According to section 44 of the PFMA, the accounting officer may in writing delegate any of the powers entrusted or delegated to the accounting officer in terms of the PFMA to an official in that department.
What is the Minister`s responsibility relating to public finances?
Section 63, 64 and 65 of the PFMA outlines the financial responsibilities of executive authorities.
Of importance, section 64 of the PFMA states the following:
- Any directive by an executive authority of a department to the accounting officer of the department having financial implications for the department must be in writing.
- If implementation of the directive is likely to result in unauthorised expenditure, the accounting officer will be responsible for any resulting unauthorised expenditure unless the accounting officer has informed the executive authority in writing of the likelihood of that unauthorised expenditure.
- Any decision of the executive authority to proceed with the implementation of the directive, and the reasons for the decision, must be in writing, and the accounting officer must promptly file a copy of this document with the National Treasury and the Auditor-General.
Chapter 5 of the Treasury Regulations indicates that the executive authority of a department is responsible for approving the department`s strategic plan.
What is an unauthorised expenditure?
Unauthorised expenditure is defined within the PFMA:
- overspending of a vote or a main division within a vote;
- expenditure not in accordance with the purpose of a vote or, in the case of a main division, not in accordance with the purpose of the main division;
Paragraph (b) of the definition is worth expanding on as it is important to understand that each department plays a unique role in carrying out its mandate. For example Department A cannot incur expenditure that is related to Department B.
Nkandla project
In relation to the report by the Public Protector it is therefore important to understand what the roles of the Departments of Public Works and the Police were.
Department of Police
The Department of Police was responsible for security assessment of the President`s private residence as it is within their mandate to do so.
Then the question that should be answered by the investigation of the Public Protector is: Who within the Department of Police approved the security assessment and did the official have the delegated authority to conduct such an assessment?
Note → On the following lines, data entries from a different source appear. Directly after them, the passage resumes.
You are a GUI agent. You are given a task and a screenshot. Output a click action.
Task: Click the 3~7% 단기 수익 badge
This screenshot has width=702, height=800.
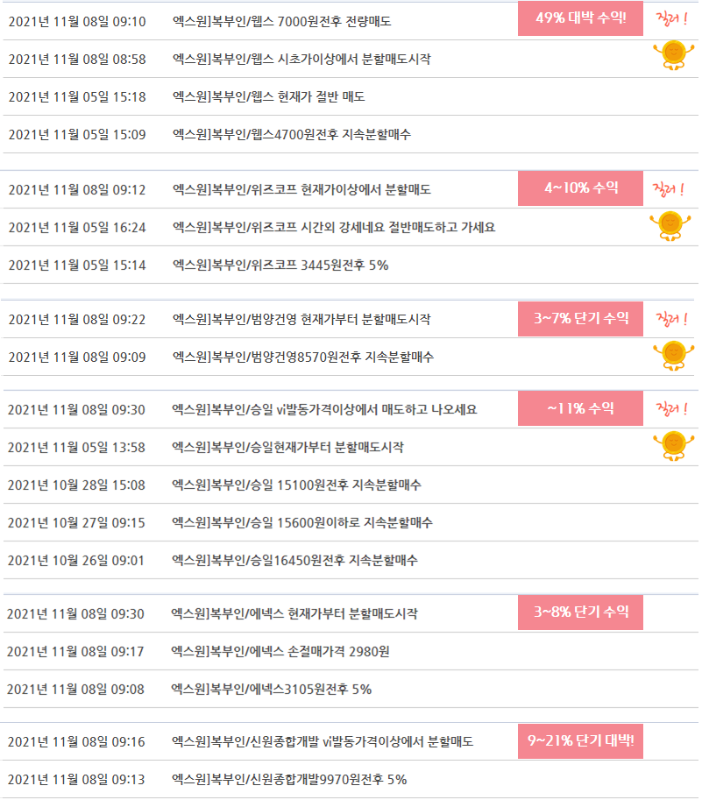click(580, 318)
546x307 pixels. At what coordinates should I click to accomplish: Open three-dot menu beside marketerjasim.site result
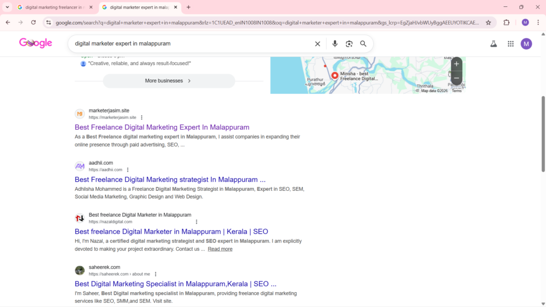coord(142,117)
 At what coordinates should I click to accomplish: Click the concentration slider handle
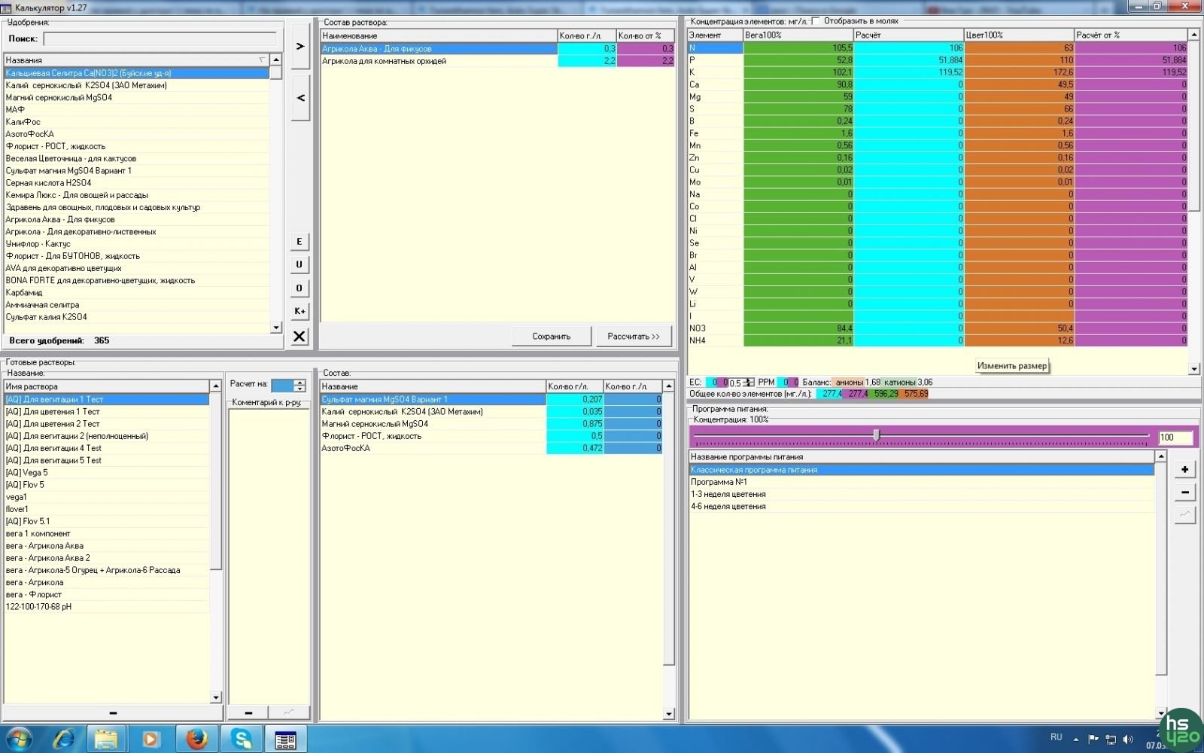pos(876,435)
The response to this question would be a perfect example of illustrating the functions undertaken under the PFMA as highlighted above. The security assessment and approval thereof was critical in determining the extent of the upgrades at the President`s private residence.
Department of Public Works
The Department of Public Works (DPW) through its trading entity (PMTE) was responsible for carrying out the security upgrades at the President`s private residence."Construction", a programme within DPW would have been responsible for managing this project.
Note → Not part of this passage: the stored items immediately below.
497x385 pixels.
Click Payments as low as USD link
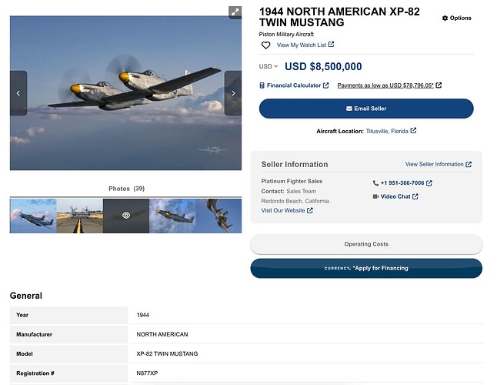(x=389, y=85)
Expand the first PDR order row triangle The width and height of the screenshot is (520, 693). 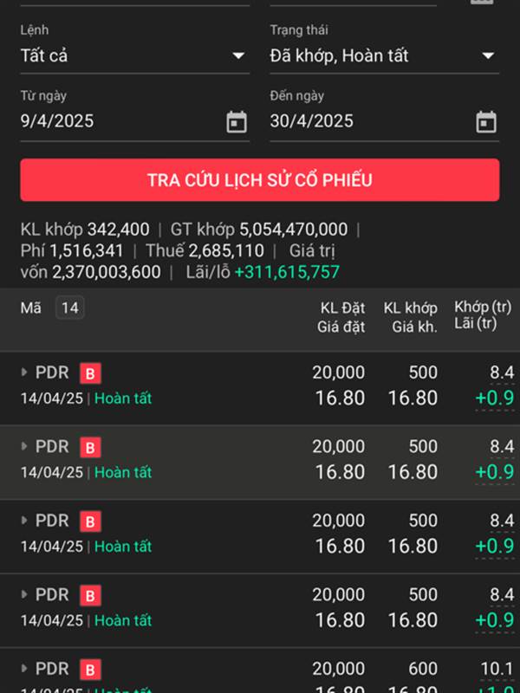[x=24, y=373]
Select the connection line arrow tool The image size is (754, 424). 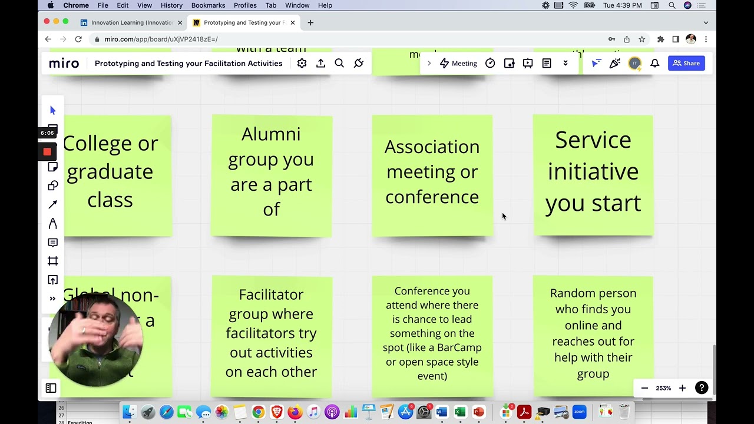pyautogui.click(x=52, y=204)
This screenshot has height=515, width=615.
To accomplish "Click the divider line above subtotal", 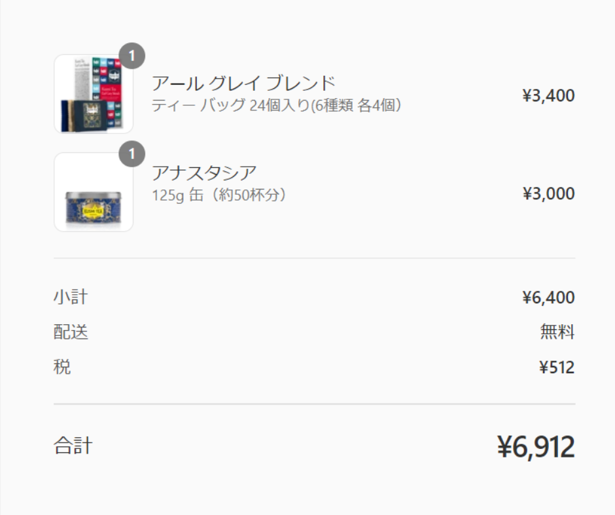I will 315,258.
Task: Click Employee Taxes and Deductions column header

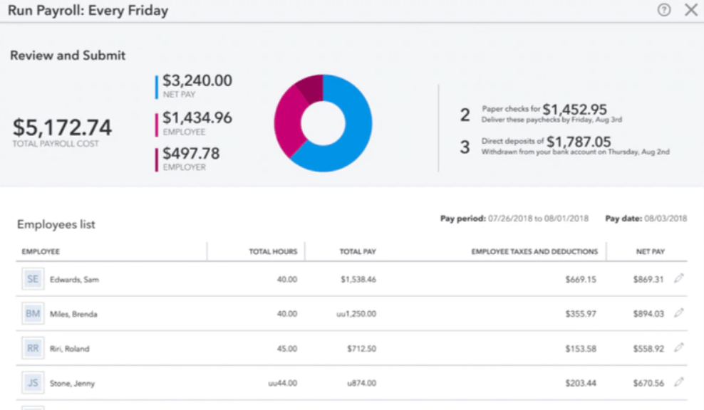Action: [x=534, y=252]
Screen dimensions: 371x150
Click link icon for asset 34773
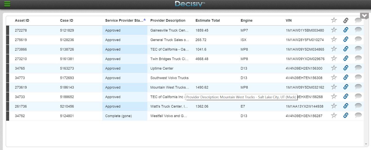click(346, 78)
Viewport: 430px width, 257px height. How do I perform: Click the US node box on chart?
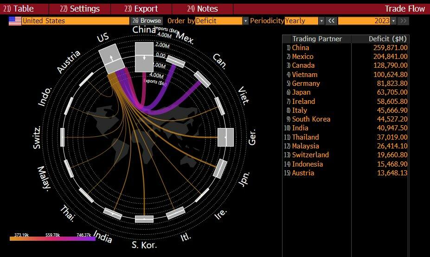point(111,58)
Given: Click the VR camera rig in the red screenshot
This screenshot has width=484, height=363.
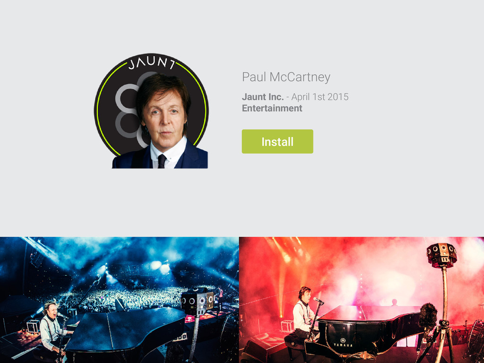Looking at the screenshot, I should 442,255.
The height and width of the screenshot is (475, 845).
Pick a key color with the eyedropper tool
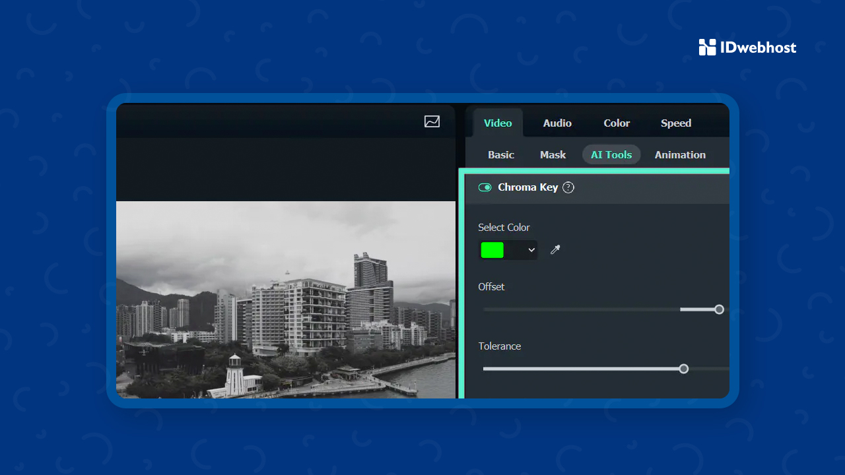pyautogui.click(x=555, y=250)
Procedurally, the Nkandla project investigation by the Public Protector should have been dealt with like any other construction project within DPW and the accounting officer at DPW was responsible for ensuring that sections 38, 39 and 40 of the PFMA were fully adhered to, NOT any other person as the"findingsâ would like us to believe. This includes that all tender/procurement processes for the appointment of project managers and contractors were fully adhered to, not who was present at some meeting for instance regardless whether that presence did not amount to making of influencing any decision. Understanding all these matters, the provisions of the PFMA and Treasury Regulations, the Public Works Minister and the Ministers of the Security Cluster have taken full responsibility of the entire Nkandla security upgrades, stating correctly that the President had nothing to do with any decisions taken or measures implemented.
Other considerations
- Were the security upgrades in line with the approved security assessment? Has this security assessment been done by competent person (with official security clearance from the relevant authority or state organ) in the Office of the Public Protector in relation to among other things the National Key Points Act, and the 2006 cabinet decision on securing the President, the Deputy President and all former heads of state?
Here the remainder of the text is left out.